Problem to solve
Your answer must consist solely of the line containing "Open Docker Desktop settings gear" and each line after it through the end of the data, copied exactly.

Source information
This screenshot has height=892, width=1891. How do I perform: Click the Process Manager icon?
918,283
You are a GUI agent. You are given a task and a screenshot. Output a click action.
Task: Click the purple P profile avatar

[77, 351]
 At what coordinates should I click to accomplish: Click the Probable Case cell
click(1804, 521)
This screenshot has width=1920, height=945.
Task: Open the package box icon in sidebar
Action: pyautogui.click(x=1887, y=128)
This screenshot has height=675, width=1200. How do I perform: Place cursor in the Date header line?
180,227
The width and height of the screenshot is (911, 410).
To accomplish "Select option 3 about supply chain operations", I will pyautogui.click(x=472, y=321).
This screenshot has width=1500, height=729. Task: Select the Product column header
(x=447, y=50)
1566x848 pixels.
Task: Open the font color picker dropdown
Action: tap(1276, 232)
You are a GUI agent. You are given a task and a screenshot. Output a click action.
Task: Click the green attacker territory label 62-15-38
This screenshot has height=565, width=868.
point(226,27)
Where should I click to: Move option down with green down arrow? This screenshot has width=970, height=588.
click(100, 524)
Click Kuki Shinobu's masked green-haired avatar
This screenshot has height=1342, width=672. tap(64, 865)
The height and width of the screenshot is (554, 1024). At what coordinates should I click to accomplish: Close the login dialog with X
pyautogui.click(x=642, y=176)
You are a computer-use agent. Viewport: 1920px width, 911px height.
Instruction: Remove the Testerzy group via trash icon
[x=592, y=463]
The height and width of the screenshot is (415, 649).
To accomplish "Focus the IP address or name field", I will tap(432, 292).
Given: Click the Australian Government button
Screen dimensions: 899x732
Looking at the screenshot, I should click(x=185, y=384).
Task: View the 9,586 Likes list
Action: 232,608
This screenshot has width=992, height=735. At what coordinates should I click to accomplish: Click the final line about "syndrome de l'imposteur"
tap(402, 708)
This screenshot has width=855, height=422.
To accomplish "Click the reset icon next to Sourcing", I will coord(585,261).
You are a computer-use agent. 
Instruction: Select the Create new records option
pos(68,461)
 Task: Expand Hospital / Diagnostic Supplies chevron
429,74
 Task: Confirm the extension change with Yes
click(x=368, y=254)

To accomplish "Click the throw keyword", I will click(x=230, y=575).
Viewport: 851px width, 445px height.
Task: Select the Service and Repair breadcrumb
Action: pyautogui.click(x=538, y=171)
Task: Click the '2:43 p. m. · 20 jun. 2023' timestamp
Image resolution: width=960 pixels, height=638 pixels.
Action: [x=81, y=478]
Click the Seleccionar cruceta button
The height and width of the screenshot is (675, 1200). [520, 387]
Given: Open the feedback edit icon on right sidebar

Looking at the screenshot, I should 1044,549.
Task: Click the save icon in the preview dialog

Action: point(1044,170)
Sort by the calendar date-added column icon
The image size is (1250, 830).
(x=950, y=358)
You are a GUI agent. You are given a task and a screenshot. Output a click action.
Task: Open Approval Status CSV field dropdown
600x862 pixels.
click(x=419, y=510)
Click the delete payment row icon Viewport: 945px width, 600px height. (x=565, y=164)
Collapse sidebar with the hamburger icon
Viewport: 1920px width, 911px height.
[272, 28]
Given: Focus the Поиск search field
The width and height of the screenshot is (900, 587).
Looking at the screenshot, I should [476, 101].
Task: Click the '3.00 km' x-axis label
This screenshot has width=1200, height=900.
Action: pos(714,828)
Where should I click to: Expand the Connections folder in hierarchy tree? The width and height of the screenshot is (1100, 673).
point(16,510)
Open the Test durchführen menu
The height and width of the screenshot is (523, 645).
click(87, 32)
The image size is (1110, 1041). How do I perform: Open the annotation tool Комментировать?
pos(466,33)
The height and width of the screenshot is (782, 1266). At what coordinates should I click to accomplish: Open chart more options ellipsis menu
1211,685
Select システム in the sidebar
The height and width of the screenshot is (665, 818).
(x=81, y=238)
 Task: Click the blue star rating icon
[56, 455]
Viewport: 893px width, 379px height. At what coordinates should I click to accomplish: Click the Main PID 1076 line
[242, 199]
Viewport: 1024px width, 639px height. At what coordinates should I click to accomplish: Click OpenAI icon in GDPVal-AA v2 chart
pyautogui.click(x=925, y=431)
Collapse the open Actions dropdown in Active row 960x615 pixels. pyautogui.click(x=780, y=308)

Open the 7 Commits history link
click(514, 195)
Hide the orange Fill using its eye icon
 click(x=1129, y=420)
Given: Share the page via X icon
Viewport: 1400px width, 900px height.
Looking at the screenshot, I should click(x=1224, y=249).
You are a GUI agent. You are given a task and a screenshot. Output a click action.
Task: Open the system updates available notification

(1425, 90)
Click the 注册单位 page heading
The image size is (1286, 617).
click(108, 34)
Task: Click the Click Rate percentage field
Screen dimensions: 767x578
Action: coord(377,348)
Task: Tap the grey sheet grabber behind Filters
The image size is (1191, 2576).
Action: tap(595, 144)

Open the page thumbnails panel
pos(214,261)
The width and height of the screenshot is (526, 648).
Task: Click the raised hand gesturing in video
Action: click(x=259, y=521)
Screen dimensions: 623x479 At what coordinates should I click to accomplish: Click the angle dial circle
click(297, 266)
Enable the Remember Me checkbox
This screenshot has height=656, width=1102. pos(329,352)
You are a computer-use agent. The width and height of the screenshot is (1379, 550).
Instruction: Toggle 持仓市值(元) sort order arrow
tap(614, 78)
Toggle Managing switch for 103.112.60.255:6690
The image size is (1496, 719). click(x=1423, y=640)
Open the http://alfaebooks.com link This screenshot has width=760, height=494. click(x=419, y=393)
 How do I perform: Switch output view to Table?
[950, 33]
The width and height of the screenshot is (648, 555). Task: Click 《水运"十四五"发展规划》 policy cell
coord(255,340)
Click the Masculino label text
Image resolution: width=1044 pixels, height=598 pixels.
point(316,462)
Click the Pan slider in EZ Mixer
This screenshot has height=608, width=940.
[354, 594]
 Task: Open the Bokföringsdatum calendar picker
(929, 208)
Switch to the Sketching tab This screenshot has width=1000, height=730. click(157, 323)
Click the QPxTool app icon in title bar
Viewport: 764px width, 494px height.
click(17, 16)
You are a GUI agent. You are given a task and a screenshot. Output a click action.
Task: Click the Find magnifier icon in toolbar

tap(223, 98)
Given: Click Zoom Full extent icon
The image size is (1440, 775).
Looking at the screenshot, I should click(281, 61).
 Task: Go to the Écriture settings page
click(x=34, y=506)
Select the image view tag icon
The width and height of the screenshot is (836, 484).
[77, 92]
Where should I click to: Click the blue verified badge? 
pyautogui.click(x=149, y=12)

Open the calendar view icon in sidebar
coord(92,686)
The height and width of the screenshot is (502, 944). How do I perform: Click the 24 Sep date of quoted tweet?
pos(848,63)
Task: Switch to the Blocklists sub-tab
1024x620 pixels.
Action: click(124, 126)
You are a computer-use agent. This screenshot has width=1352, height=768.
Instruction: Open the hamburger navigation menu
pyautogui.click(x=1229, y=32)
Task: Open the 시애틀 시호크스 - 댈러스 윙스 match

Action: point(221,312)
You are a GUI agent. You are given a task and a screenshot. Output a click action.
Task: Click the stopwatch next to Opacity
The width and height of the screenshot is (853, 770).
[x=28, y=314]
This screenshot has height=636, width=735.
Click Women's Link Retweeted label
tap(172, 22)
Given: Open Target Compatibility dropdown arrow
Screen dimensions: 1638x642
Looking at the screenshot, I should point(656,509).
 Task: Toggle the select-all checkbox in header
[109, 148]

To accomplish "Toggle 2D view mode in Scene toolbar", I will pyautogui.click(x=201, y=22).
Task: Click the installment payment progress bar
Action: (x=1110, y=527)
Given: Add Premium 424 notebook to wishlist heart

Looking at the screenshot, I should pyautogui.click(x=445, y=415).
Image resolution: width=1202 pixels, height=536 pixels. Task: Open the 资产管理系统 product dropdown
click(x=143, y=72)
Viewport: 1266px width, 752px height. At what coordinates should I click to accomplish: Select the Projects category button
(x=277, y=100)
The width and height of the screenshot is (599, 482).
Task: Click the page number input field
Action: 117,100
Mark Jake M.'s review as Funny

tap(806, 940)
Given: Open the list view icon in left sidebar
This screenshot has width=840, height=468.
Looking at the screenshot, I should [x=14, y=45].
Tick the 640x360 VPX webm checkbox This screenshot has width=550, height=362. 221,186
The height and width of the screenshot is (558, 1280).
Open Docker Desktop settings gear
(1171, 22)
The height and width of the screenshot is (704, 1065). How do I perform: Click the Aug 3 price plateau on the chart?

Exercise answer
Open Docker Desktop settings gear
(1171, 22)
The height and width of the screenshot is (704, 1065). How do I perform: Click the Aug 3 price plateau on the chart?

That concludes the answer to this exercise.